Wednesday, 23 November 2022


Offshore Electricity Infrastructure Legislation Amendment Bill 2022; Second Reading

10:36 am

Photo of Karen GroganKaren Grogan (SA, Australian Labor Party) Share this | Hansard source

I rise to also support the Offshore Electricity Infrastructure Legislation Amendment Bill 2022, strangely enough. We've heard a lot of conversation in some contributions this morning, so let me be clear about what this bill is actually going to do.

The Offshore Electricity Infrastructure Legislation Amendment Bill amends the Customs Act 1901 to ensure that, following the recent commencement of the Offshore Electricity Act, the goods and vessels that enter or exit the coast in relation to offshore electricity infrastructure are appropriately regulated. The bill is also amending the OEI Act to primarily accommodate a recent change in the Administrative Arrangement Orders, which might otherwise impact the powers and identity of the Offshore Infrastructure Registrar.

While that doesn't sound like the sexiest paragraph in the universe, it actually is a significant step towards structural change. As Senator Hanson-Young was referring to previously, we have seen, over a significant period of time, close to a decade, challenges in this area and a lack of action. So we are making this change to ensure that we can build this industry that we know has the opportunity to be quite transformational. It is quite a transformational piece of work. We've seen a lot of activity across Europe, and now the United States are also investing very heavily in offshore wind. These changes allow us to invest in that industry and to open up the opportunity for the building of those wind farms offshore to build up our electricity grid.

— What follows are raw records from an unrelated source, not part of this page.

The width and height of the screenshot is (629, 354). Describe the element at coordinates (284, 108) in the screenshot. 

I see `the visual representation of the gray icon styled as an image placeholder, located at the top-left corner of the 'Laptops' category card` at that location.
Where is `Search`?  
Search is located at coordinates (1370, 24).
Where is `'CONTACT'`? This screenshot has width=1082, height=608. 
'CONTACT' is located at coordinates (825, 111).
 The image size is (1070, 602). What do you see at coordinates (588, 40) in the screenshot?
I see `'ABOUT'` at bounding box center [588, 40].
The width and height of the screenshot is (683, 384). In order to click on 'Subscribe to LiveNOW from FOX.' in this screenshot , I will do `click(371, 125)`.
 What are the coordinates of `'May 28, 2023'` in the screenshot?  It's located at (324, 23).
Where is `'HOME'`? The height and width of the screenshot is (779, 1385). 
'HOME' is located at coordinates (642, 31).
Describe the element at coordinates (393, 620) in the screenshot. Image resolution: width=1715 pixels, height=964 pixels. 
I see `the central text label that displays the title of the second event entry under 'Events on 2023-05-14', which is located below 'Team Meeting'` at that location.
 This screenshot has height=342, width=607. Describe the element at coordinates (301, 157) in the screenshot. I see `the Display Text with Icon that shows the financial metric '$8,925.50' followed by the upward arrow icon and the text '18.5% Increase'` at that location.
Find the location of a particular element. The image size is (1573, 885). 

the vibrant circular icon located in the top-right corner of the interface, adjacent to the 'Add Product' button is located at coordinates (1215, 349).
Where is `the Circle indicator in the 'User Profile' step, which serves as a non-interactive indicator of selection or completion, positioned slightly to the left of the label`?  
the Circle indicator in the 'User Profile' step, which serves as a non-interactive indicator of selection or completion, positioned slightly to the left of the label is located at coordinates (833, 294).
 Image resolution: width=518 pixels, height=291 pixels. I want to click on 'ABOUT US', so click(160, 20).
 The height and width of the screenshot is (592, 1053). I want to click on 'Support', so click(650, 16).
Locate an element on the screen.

Our commitment to 82 per cent renewables in electricity by 2030 is a solid commitment that is going to make a difference, and this kind of change will open up this industry to new jobs, to new investment and to a greener, cleaner future, a future where we know that there are better jobs and that this is the pathway we need to take not just for ourselves in Australia but as a global citizen addressing issues of climate change. We cannot keep acting the way we've been acting, but we can do it by building new opportunities, new industries and new jobs. That is exactly what this kind of legislation will open up opportunities for.

Offshore wind, like I said, is very popular across Europe and is building significantly year on year. It is a stronger, more consistent wind source and is more abundant than onshore wind. It also deals with a lot of the issues that people have raised regarding onshore farms, which absolutely have a place and a role to play, but the offshore wind farms provide, as I say, an extra, stronger and more consistent source of electricity that we'll be able to pump into the grid, the new grid, the grid that we're upgrading and making more efficient so that we can provide cheaper, cleaner electricity to households across Australia while also boosting jobs and building new industries that we can be proud of.

We can transfer our economy. We can transform our energy system. We can move towards a clean energy future. We can embrace the opportunities that our natural environment has, and we can work, as Senator Hanson-Young pointed out, in partnership with anybody who wants to play and in partnership with our environment. We can make a better future, and this bill takes us part of the way there. Like my colleague, Senator Hanson-Young, said, we will be delighted to work more closely with the opposition for a stronger and cleaner energy future. We're looking forward to that.

Senator Duniam, thank you very much. And with that I will commend the bill to the Senate.